Comunidade Europeia aumenta investimento em atanol de segunda geração no Paraná

VIVIANE MAIA
Da Redação - ADV


A multinacional dinamarquesa Novozymes, que produz enzimas industriais em Araucária, na região metropolitana de Curitiba (PR), firmou parceria com um grupo de empresas e instituições para desenvolverem tecnologia de produção de etanol de segunda geração, combustível produzido a partir da celulose.

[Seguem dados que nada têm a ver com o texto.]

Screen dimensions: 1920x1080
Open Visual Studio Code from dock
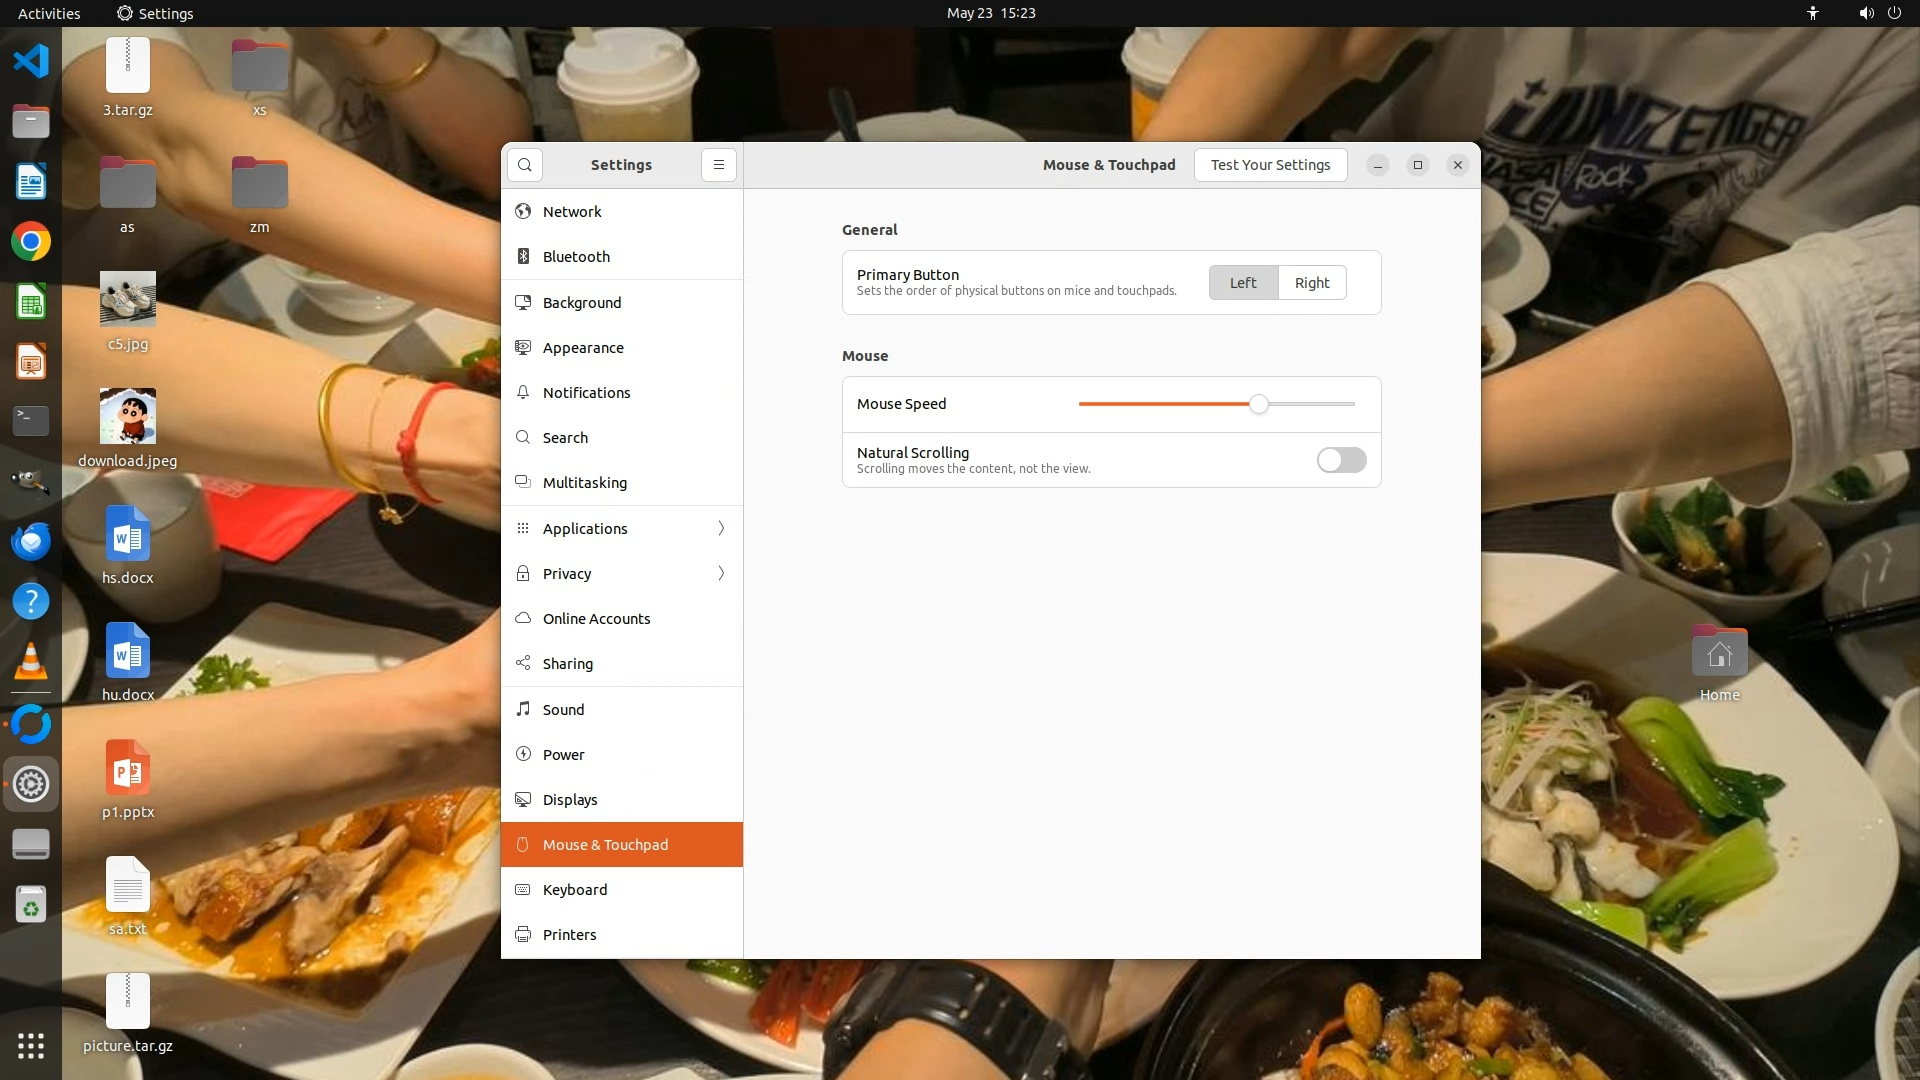pyautogui.click(x=31, y=61)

A pesquisa tem prazo de dois anos e será financiada pelo Serviço de Informações em Pesquisa e Desenvolvimento da Comunidade Europeia (Cordis, na sigla em inglês), que repassará 1,6 milhão de euros (cerca de R$ 4,8 milhões) para o projeto.

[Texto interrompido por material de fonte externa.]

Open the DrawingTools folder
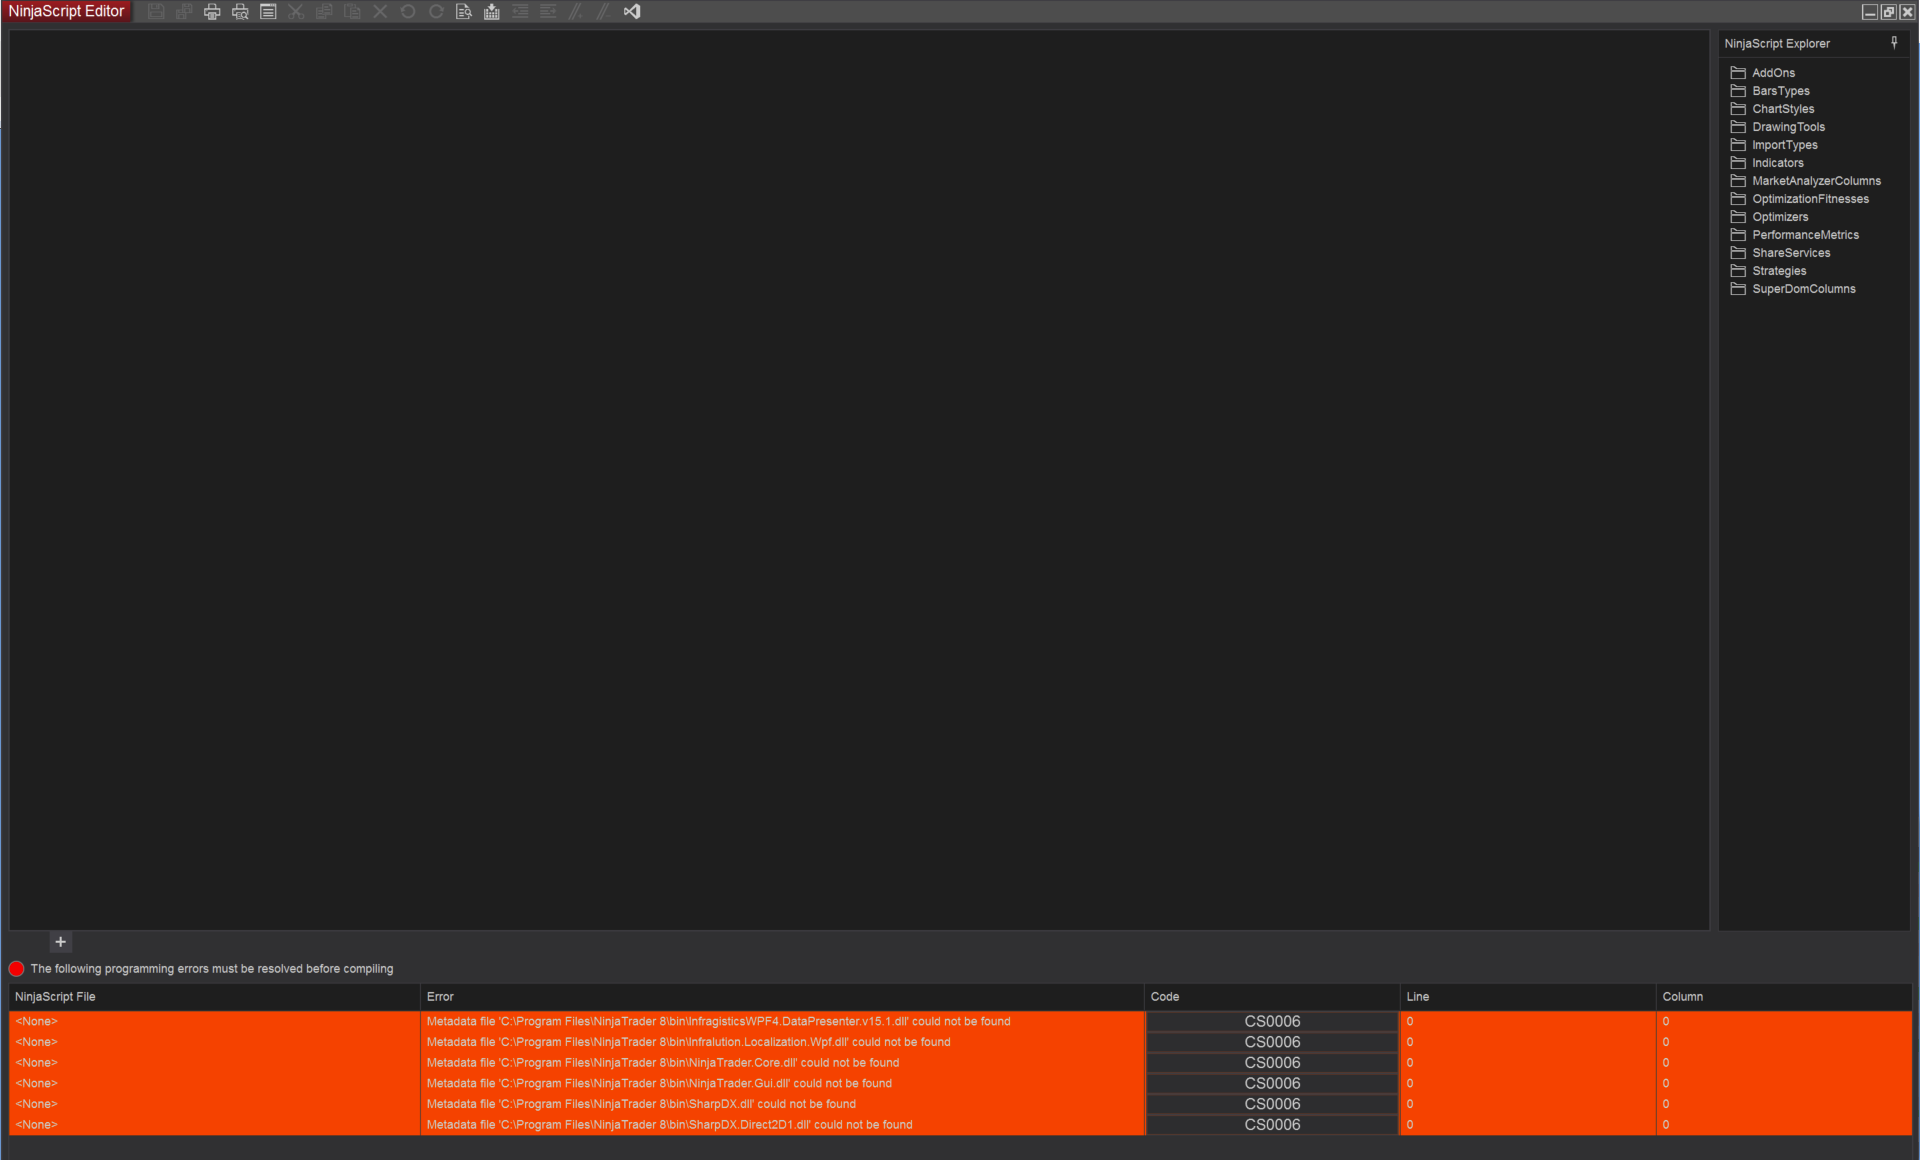The width and height of the screenshot is (1920, 1160). [1787, 127]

Além da Novozymes brasileira e de sua matriz, na Dinamarca, compõem a parceria o Centro de Tecnologia Canavieira (CTC), de Piracicaba (SP), a Universidade de Lund, na Suécia, e a Universidade Federal do Paraná (UFPR). Cada empresa ou instituição terá uma função específica no projeto e receberá aproximadamente 320 mil euros (R$ 960 mil). O objetivo é alcançar a mesma qualidade na produção de etanol de segunda geração, como existe com a tecnologia do álcool convencional.

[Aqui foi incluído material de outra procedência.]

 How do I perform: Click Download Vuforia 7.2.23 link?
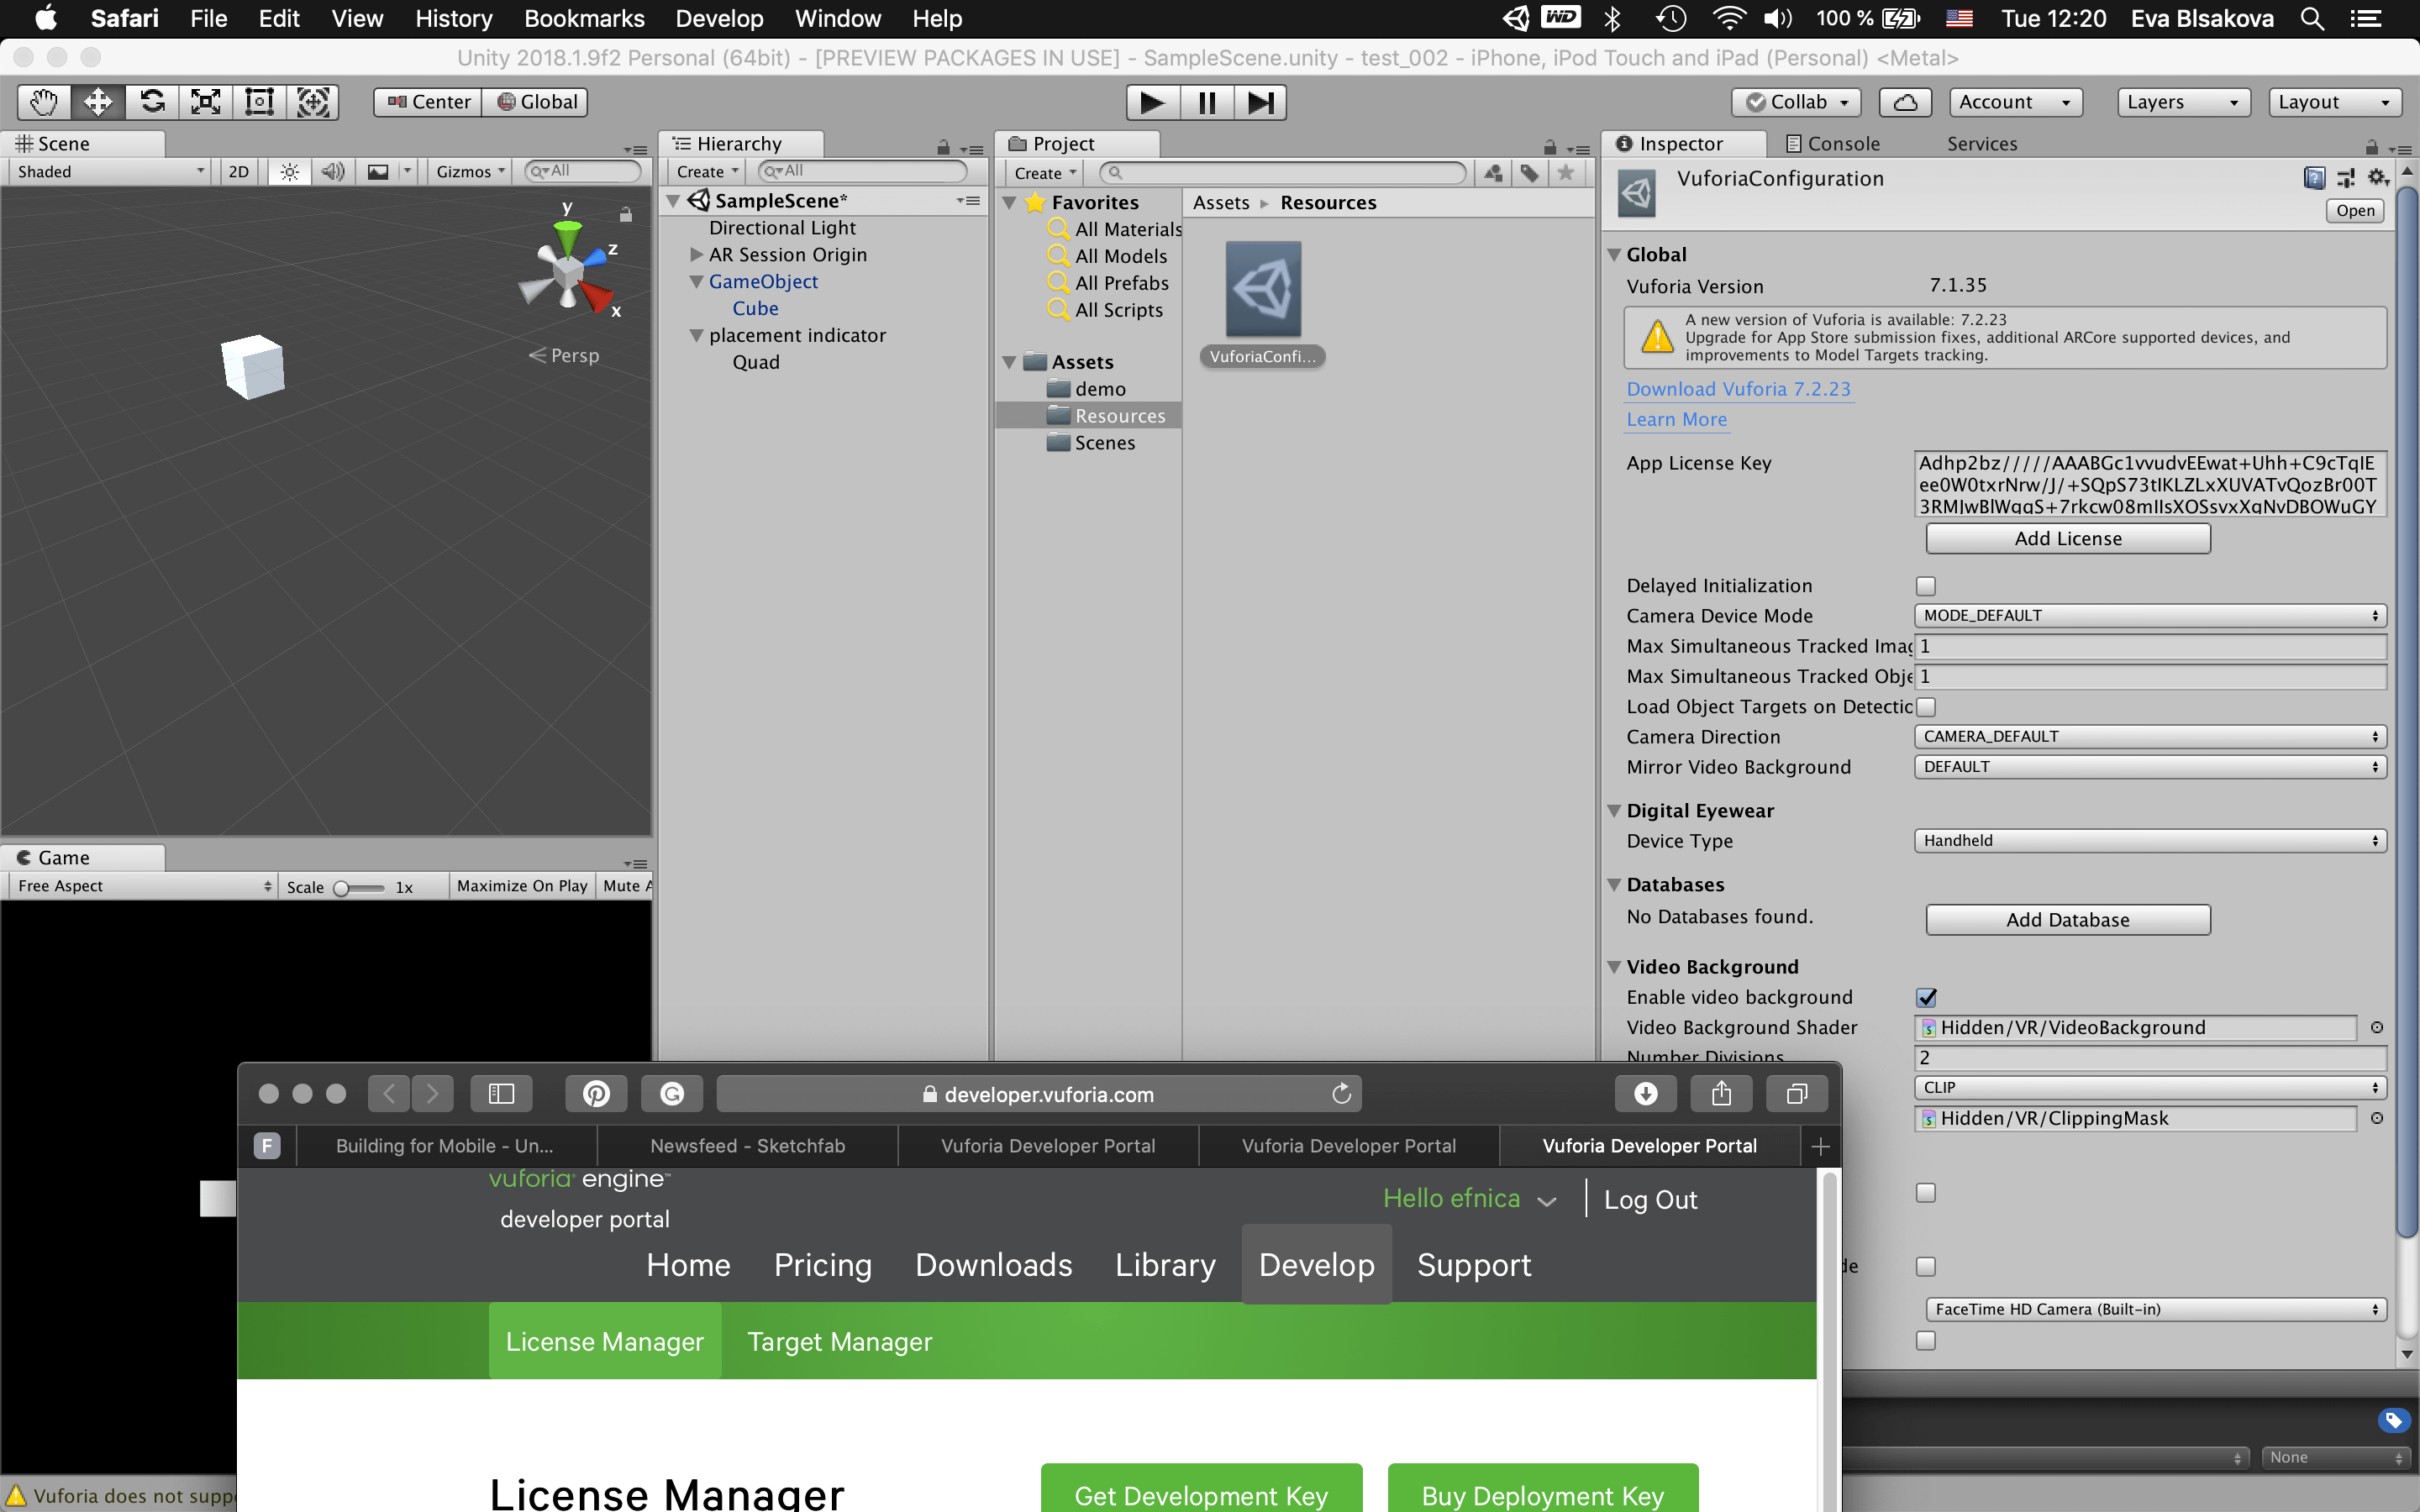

Enquanto o etanol convencional é feito, geralmente, a partir da fermentação do caldo da cana-de-açúcar ou do amido de milho, o combustível de segunda geração tem como matéria-prima biomassas que tenham em sua composição celulose e hemicelulose, como serragem, restos de madeira, palha de milho, capim, bagaço de cana e até pasta de papel.

Segundo afirmou o presidente da Novozymes na América Latina, Pedro Luiz Fernandes, ao Jornal Gazeta do Povo (22/3), até, no máximo, meados de 2010, as pesquisas já terão definido quais enzimas permitirão a produção de etanol celulósico, com viabilidade comercial. Entretanto ele considera que a maior dificuldade na adoção do combustível celulósico em escala comercial está na quebra das longas cadeias químicas da celulose e da hemicelulose.

“O processo, mais complexo que a fermentação que gera o álcool convencional, pode se dar de duas formas: pela hidrólise ácida, que usa um ácido para romper a cadeia celulósica, ou pela hidrólise enzimática, a vertente mais promissora. Já existem tecnologias, enzimas que funcionam. O problema é que não são viáveis, pois tornam o preço final do álcool muito caro, incapaz de competir com o etanol convencional”, explicou Fernandes.